Faul, politikverdrossen und uninteressiert? Von wegen! Auch im Jahr 2015 gibt es Jugendliche, die sich an politische Themen wagen und das Debattieren nicht scheuen. Den Beweis liefern zwölf Jugendliche, die sich am Samstag in der Alten Kanti Aarau verbal duellieren. Dabei schenken sich die Jungen nichts und sprechen auch Dinge an, die sich kaum ein Politiker auszusprechen wagt.

Junge sind keine Betonköpfe

In zusammengewürfelten Zweierteams müssen die Jugendlichen für oder gegen diverse Themen argumentieren. Etwa: «Soll als erste Fremdsprache eine Landessprache unterrichtet werden?» Trotz der Mühen, die ihnen Französisch wohl bereitet hat, sind die Befürworter Feuer und Flamme dafür. «Es geht dabei nicht bloss um irgendeinen schulischen Entscheid; es geht um den Zusammenhalt der Kulturen in der Schweiz», sagt Joya Kirchhofer mahnend. Der Konter, dass Englisch in der Wirtschaft eine wichtigere Rolle spiele, gerät im Vergleich flach. Die Jugendlichen verteidigen ihre Standpunkte knallhart – auch wenn sie anschliessend gestehen, in Wahrheit auf der anderen Seite des Podiums zu stehen.

Genau hier liegt die Faszination der Grossräte für die Jugendlichen: «Ich bin begeistert von der Unvoreingenommenheit der Jungen», sagt Grossrat Robert Obrist (Grüne). Parteikollege Ruedi Weber doppelt selbstironisch nach: «Genau! Sie sind noch nicht so idealisierte Betonköpfe.
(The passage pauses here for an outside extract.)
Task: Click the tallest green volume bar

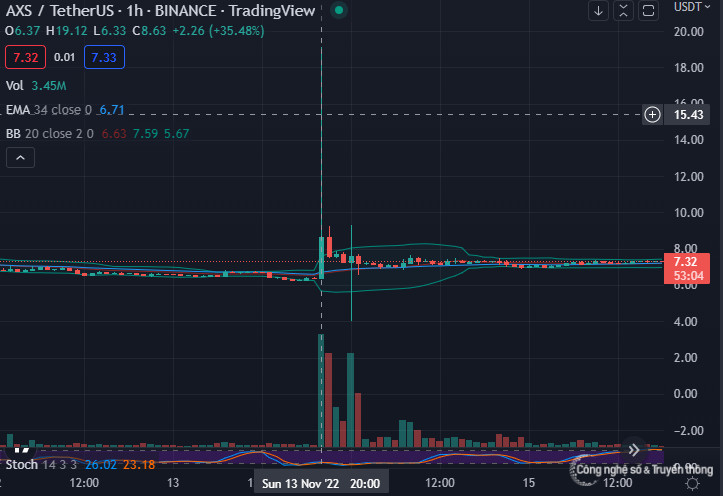Action: [x=321, y=390]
Sie sind frischer und haben ein weiteres Spektrum als wir.» Grossrätin Vreni Friker (SVP) ist ebenso erfreut. «Allgemein würde ich es befürworten, wenn es mehr politische Grundbildung im Aargau gäbe – vorausgesetzt, dass diese ohne politische Färbung vermittelt wird», fügt sie an.

Freude an Politik vermitteln

Doch nicht alles ist im Miniatur-Parlament besser als im echten Grossen Rat. Auch hier fallen sich die politischen Gegner ins Wort – und führen manchmal Fakten ins Feld, die nicht ganz stimmen. Doch darum geht es nicht – viel wichtiger ist es, den Jungen die Freude an der Politik zu vermitteln. So sehen es die Vertreter des Jugendparlaments Aargau und des Dachverbands der Jugendparlamente. Dazu kommt: «Neben Erfahrungen im Debattieren kann man beim Jugendparlament landesweite Freundschaften schliessen», so Mitorganisatorin Anaïs Franck.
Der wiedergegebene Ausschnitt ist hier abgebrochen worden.